▶ Task to complete
Copy the rows from the line that contains "You are a computer-use" down through the end of the rows, requests included, and add -143 to every number in the click coordinates given as answers. Leave the pictures out of your answer.

▶ Data for the task
** begin **

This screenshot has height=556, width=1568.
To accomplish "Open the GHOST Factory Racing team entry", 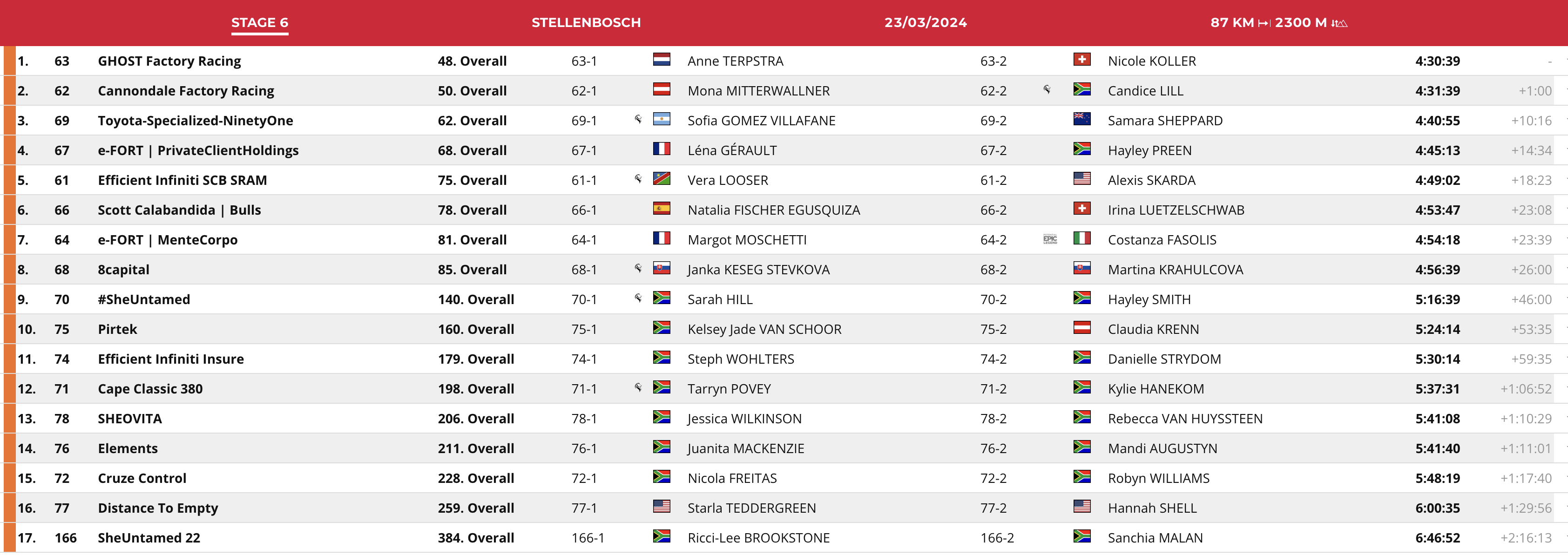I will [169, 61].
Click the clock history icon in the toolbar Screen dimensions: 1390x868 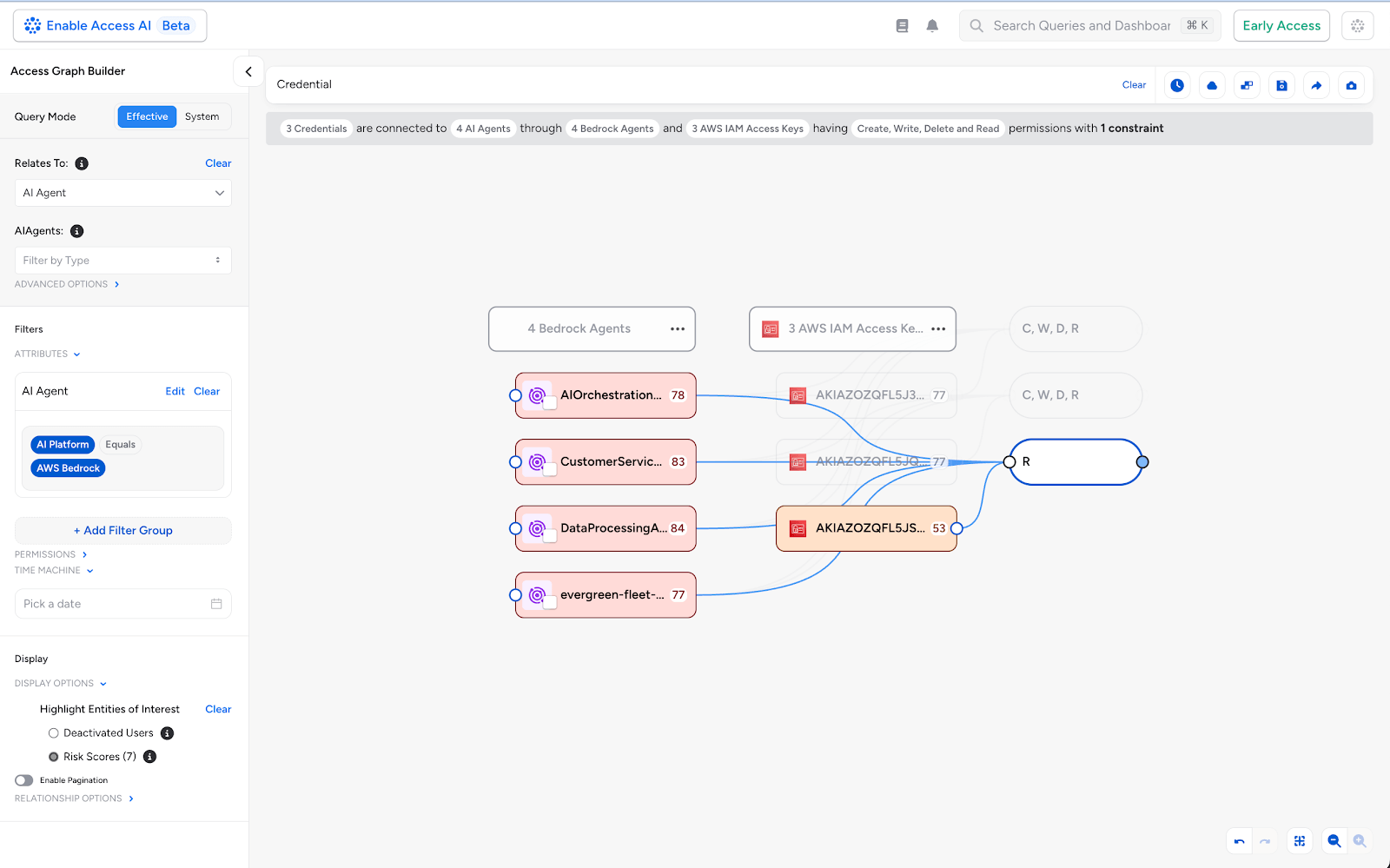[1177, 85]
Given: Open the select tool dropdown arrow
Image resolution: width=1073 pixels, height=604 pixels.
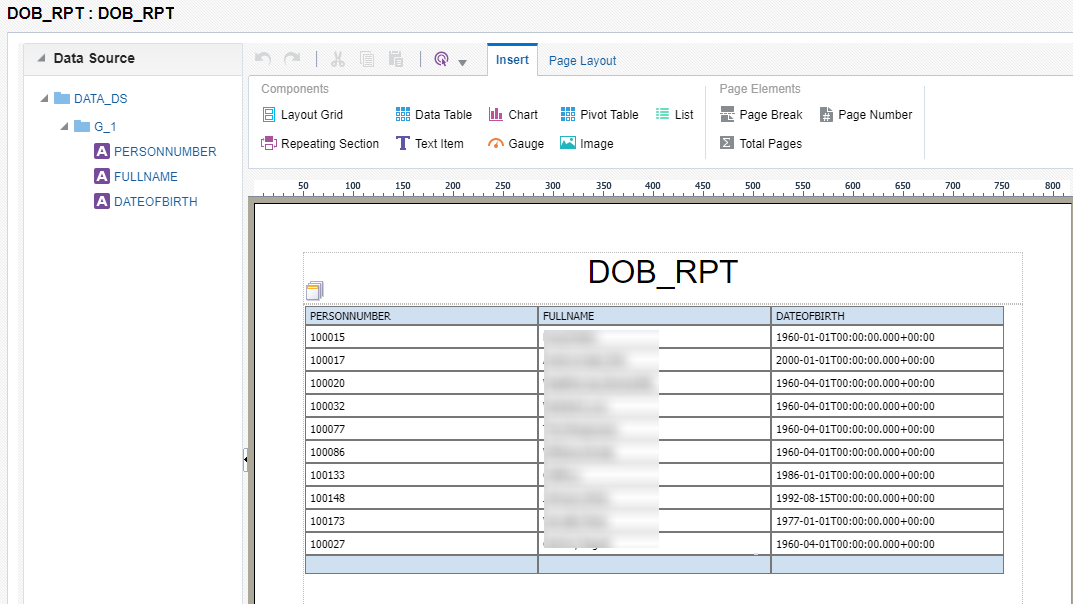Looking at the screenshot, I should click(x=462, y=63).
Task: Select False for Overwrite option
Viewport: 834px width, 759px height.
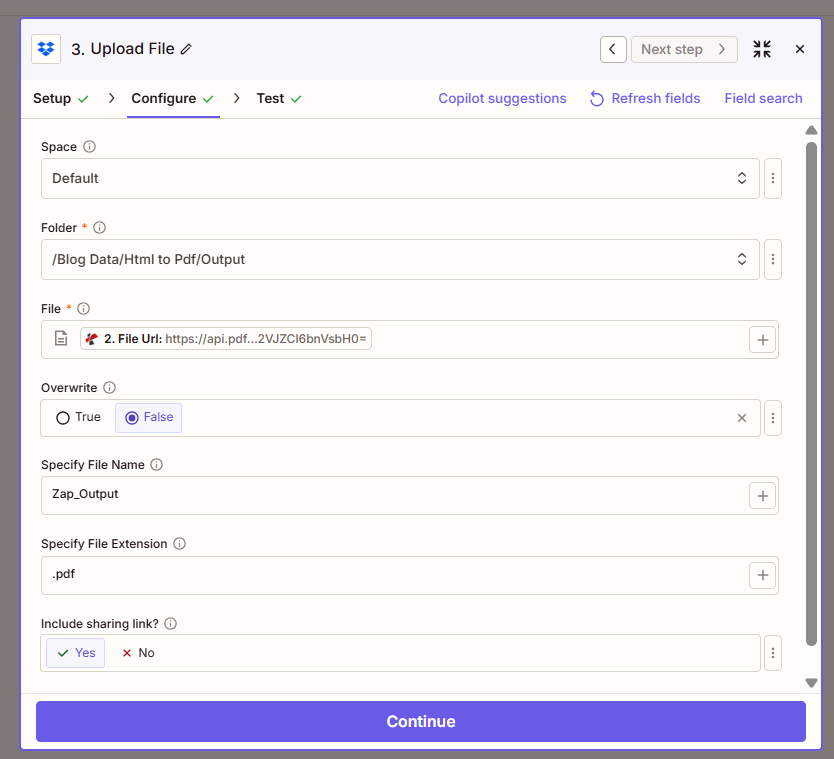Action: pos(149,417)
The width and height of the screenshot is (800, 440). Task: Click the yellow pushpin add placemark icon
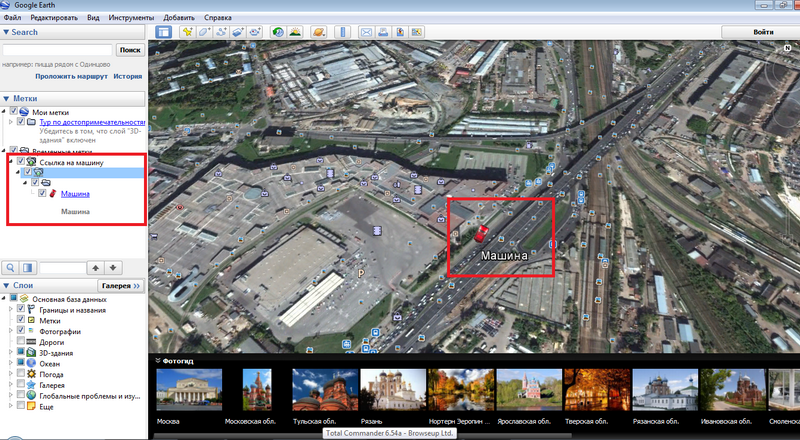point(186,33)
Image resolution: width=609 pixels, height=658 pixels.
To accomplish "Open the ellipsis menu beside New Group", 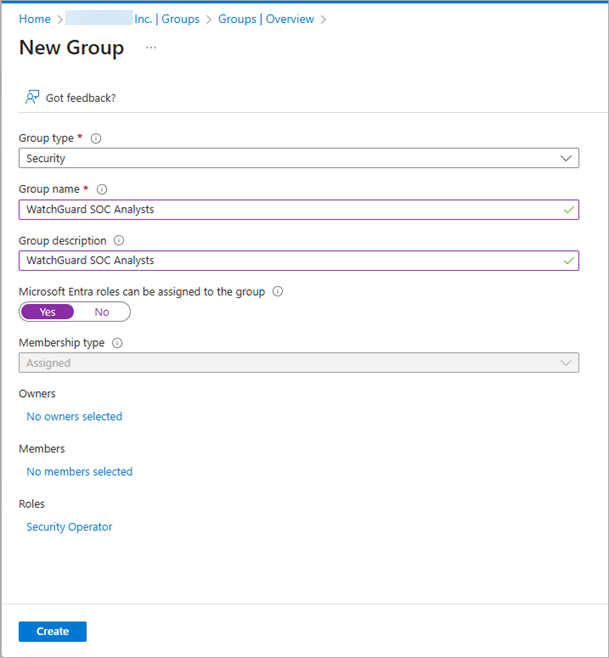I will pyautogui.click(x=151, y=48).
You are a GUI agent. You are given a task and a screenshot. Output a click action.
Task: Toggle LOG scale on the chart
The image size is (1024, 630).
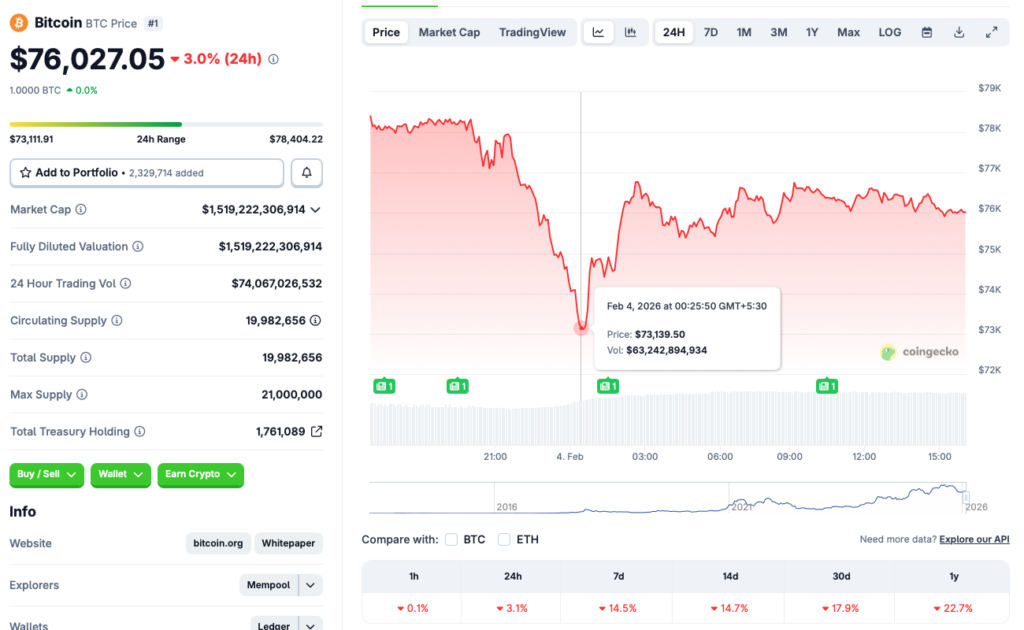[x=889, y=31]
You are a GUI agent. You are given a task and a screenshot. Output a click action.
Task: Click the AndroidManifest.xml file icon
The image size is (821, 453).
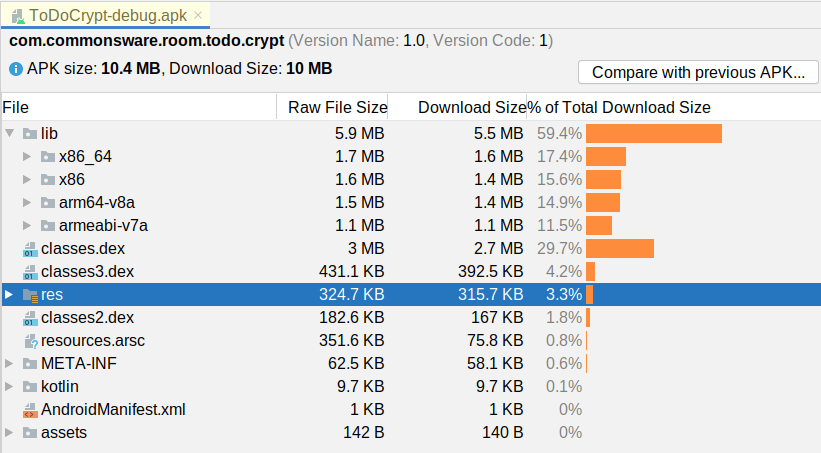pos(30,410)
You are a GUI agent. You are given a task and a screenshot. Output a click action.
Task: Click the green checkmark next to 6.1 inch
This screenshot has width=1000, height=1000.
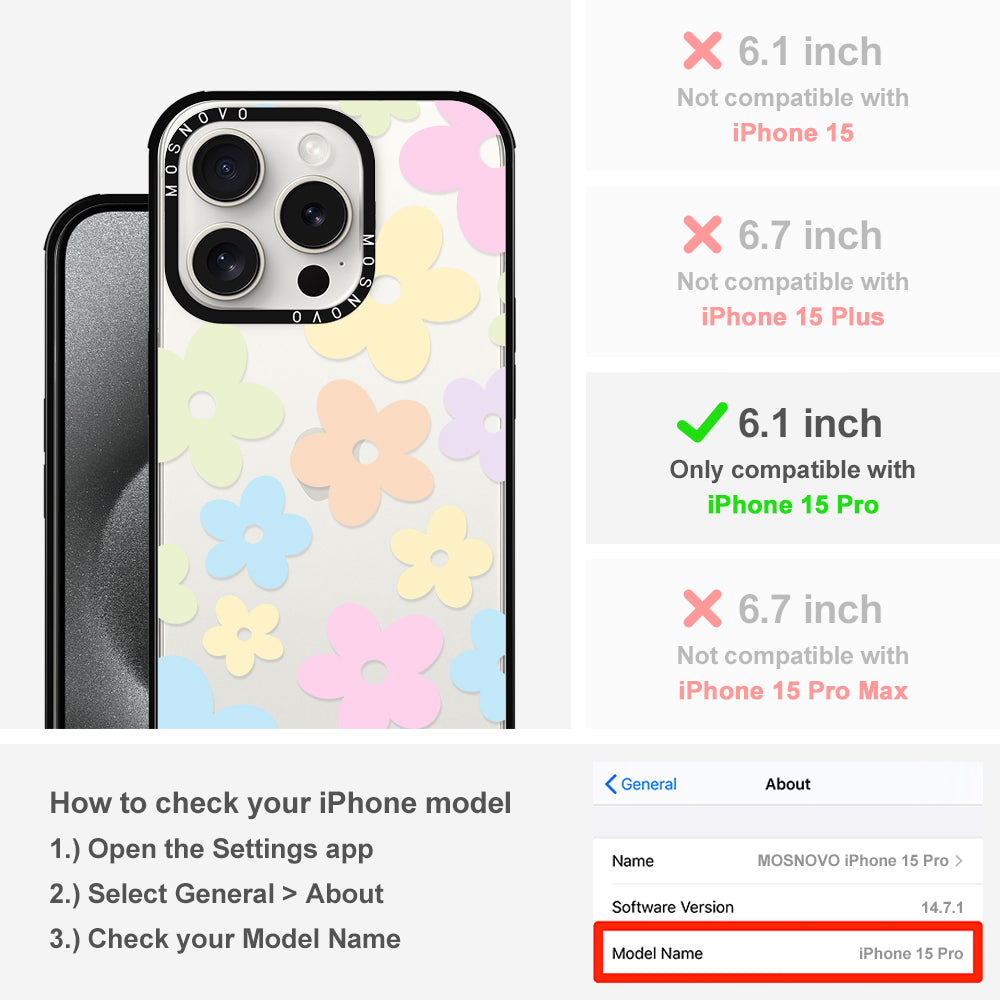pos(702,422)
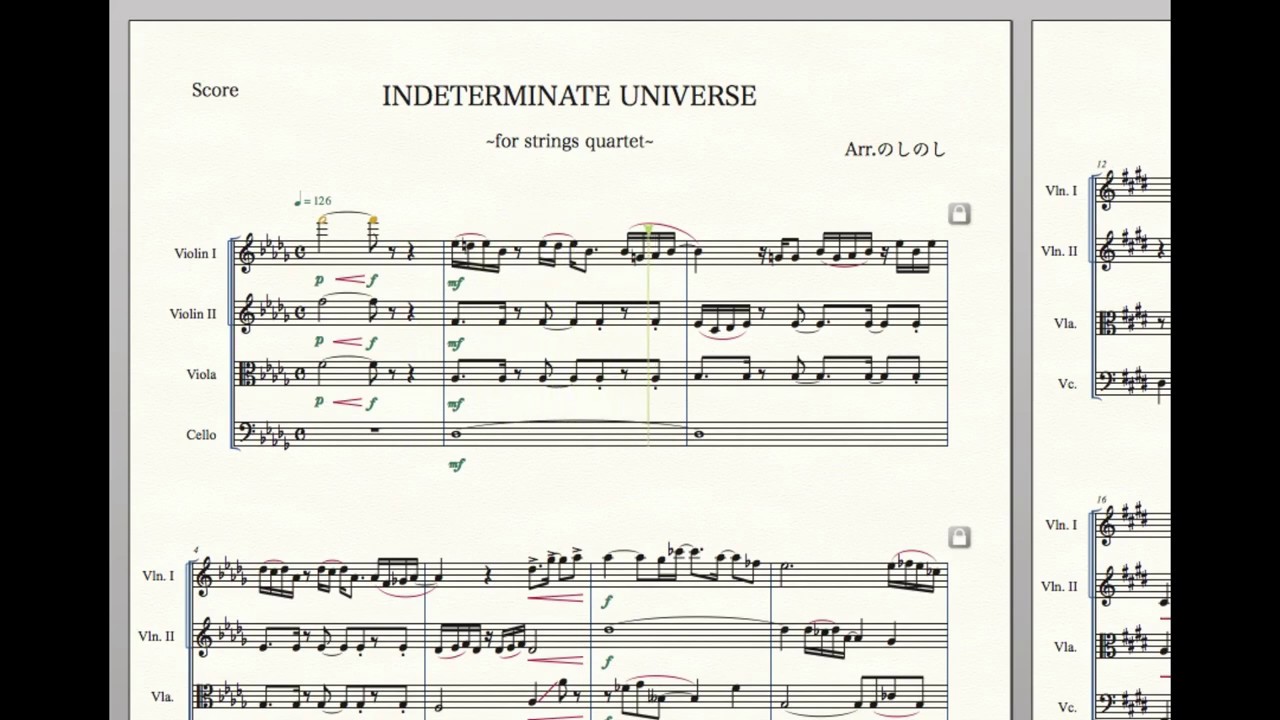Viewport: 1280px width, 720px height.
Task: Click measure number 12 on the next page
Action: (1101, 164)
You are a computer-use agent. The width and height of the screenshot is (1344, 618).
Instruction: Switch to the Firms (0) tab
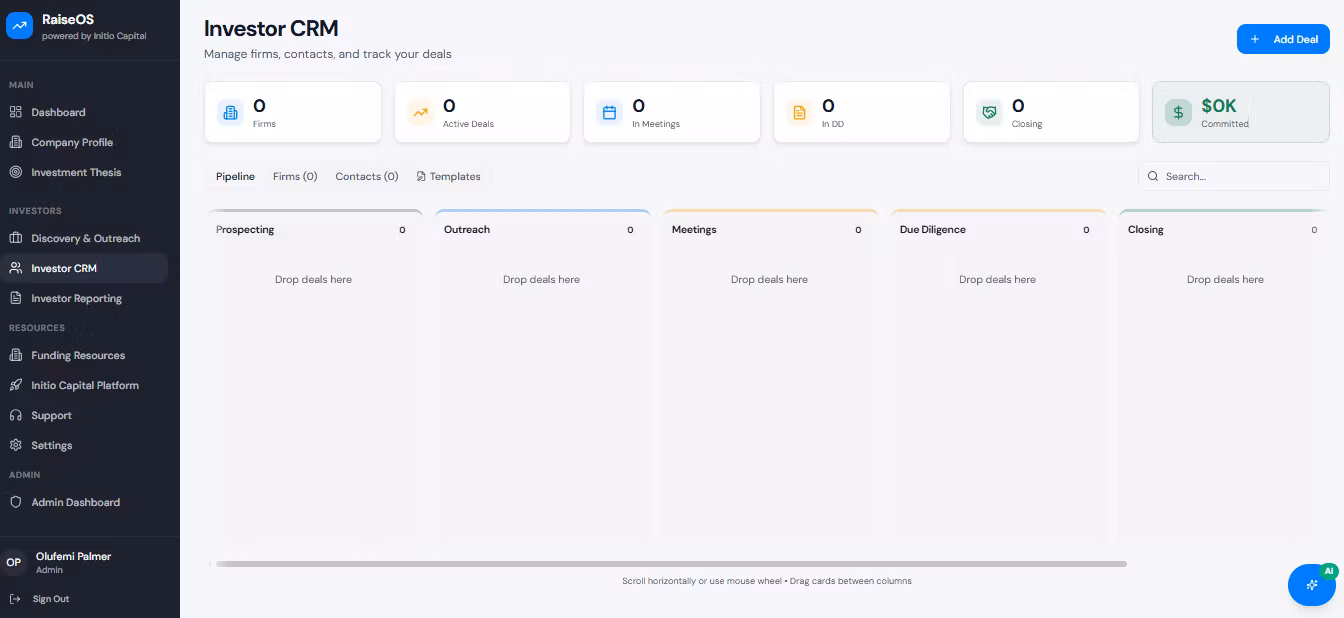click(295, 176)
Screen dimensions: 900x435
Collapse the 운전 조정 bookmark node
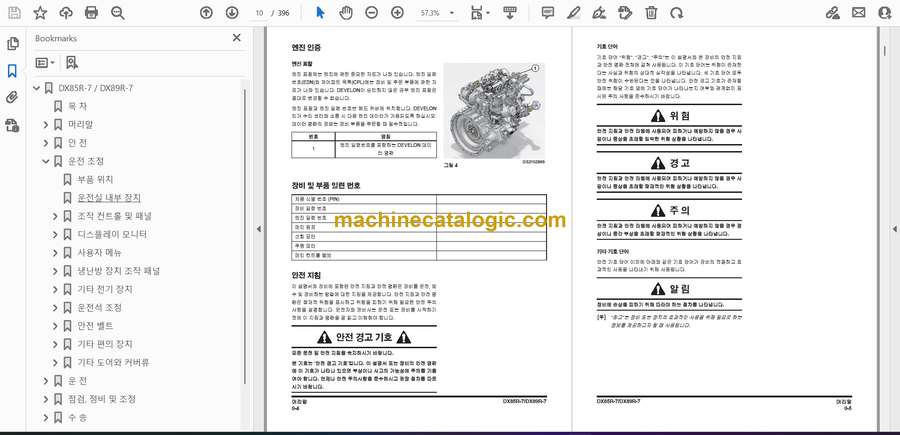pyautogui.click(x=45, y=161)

** end **

▶ The response
You are a computer-use agent. The width and height of the screenshot is (1344, 618).
Instruction: Switch to the Firms (0) tab
click(152, 33)
Screen dimensions: 900x435
Collapse the 운전 조정 bookmark node
pyautogui.click(x=-98, y=18)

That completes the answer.